Para estrear a coluna, escolhemos dois mangazinhos publicados nos últimos anos: Inuyashiki (Panini, 2017) e Parasyte (JBC, 2015), ambos com 10 edições cada. Começaremos fazendo uma pequena análise individual das obras, para, na sequência, elencar semelhanças e diferenças. Esperamos que gostem!
Inuyashiki – Aposentado e perigoso
Criado por Hiroya Oku, o mangá conta a história de um senhorzinho zero à esquerda, que tocava a vida do modo mais medíocre que você possa imaginar, até que – como só acontece nos quadrinhos – o insólito aparece.
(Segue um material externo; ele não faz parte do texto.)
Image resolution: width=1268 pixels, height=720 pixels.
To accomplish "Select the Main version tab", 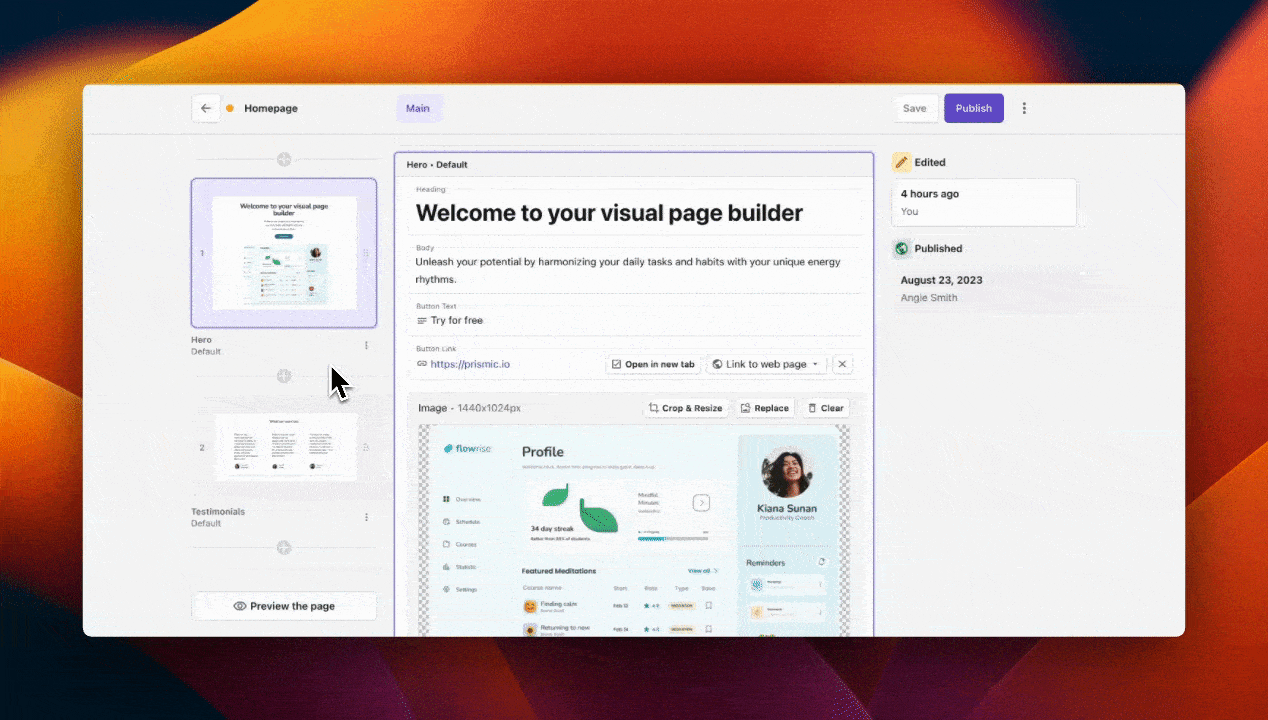I will 418,108.
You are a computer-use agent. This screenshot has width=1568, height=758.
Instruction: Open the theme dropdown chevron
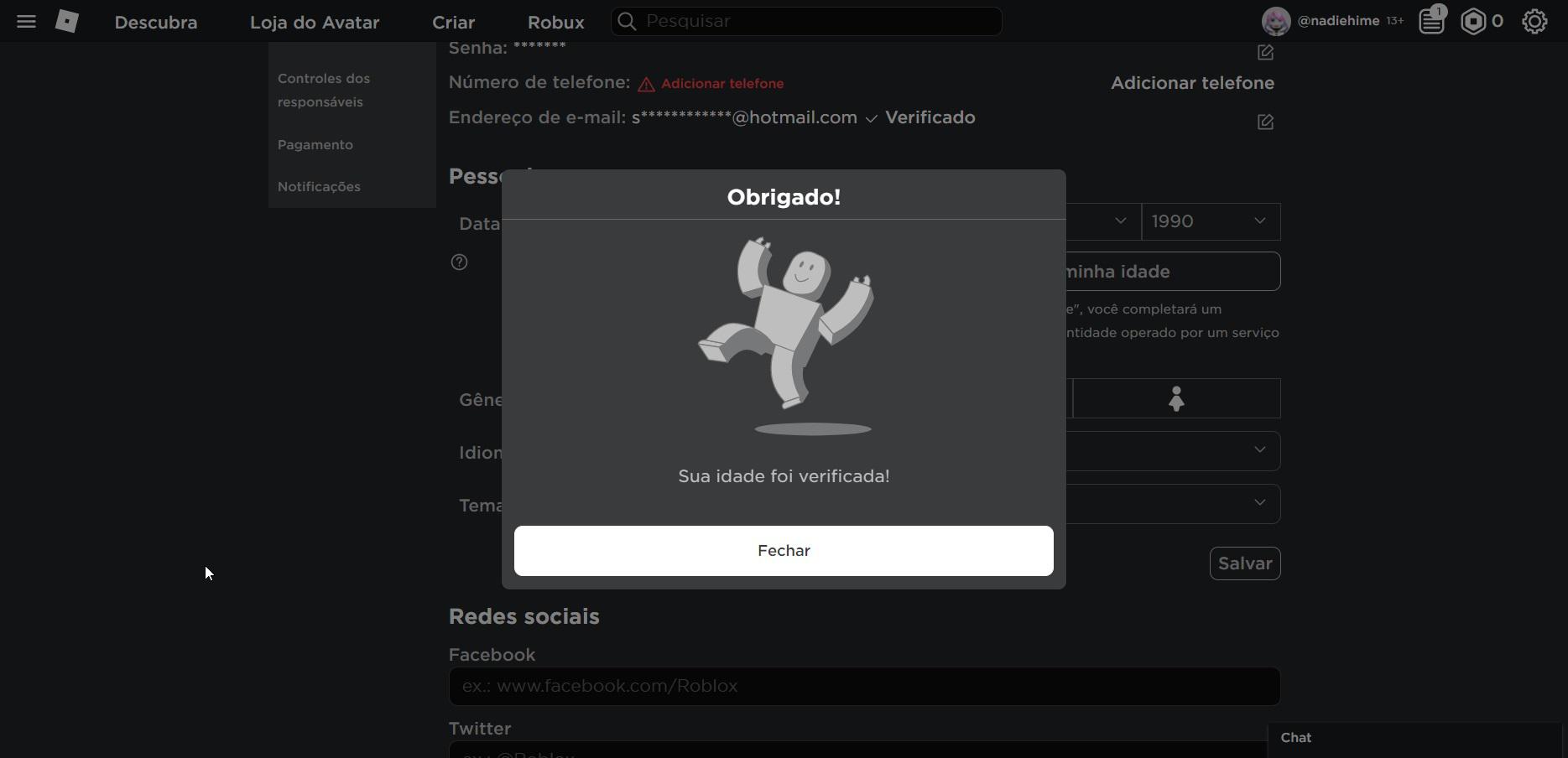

Neste caso, o bom velhinho – o Inuyashiki do título – dá o azar (sorte talvez?) de ter seu corpo acidentalmente destruído por alienígenas. Com total desconhecimento da morfologia humana, os extraterrestres reconstroem o idoso, que se torna uma máquina capaz de feitos inacreditáveis. O problema todo é que isso também aconteceu com mais um sujeito, Shishigami, que – para o desprazer da população japonesa – revela-se um escroto de marca maior.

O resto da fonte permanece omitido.